**The records:**

⁂

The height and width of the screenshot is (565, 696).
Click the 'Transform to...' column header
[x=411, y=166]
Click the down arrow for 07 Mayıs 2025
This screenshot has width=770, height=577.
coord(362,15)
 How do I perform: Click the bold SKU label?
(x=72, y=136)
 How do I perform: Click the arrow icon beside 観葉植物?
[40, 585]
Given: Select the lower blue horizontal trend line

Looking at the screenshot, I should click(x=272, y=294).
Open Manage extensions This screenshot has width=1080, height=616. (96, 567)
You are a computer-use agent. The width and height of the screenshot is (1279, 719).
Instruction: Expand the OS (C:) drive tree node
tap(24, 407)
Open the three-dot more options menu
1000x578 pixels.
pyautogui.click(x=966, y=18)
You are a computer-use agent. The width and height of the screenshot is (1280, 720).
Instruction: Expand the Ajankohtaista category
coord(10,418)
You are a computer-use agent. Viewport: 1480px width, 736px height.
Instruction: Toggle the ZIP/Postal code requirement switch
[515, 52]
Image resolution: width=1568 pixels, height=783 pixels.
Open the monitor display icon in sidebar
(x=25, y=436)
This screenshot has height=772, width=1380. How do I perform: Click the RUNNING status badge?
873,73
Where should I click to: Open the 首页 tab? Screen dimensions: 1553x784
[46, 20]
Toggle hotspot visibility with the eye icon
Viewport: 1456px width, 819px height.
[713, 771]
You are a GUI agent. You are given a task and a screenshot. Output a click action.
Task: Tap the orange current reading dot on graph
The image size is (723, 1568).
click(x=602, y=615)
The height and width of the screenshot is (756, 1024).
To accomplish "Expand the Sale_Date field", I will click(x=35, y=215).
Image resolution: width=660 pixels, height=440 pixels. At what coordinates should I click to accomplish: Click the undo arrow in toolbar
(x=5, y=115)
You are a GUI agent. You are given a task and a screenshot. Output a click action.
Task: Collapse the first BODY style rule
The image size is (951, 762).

⁂

**Work to be completed:** If a line in the entries holds the string "agent", copy it.

**Output:**
You are a computer-use agent. The width and height of the screenshot is (1279, 719).
You are a computer-use agent. The width and height of the screenshot is (1280, 720).
You are a computer-use agent. Viewport: 1480px width, 736px height.
You are a GUI agent. You are given a task and a screenshot. Output a click action.
You are a GUI agent. You are given a task and a screenshot. Output a click action.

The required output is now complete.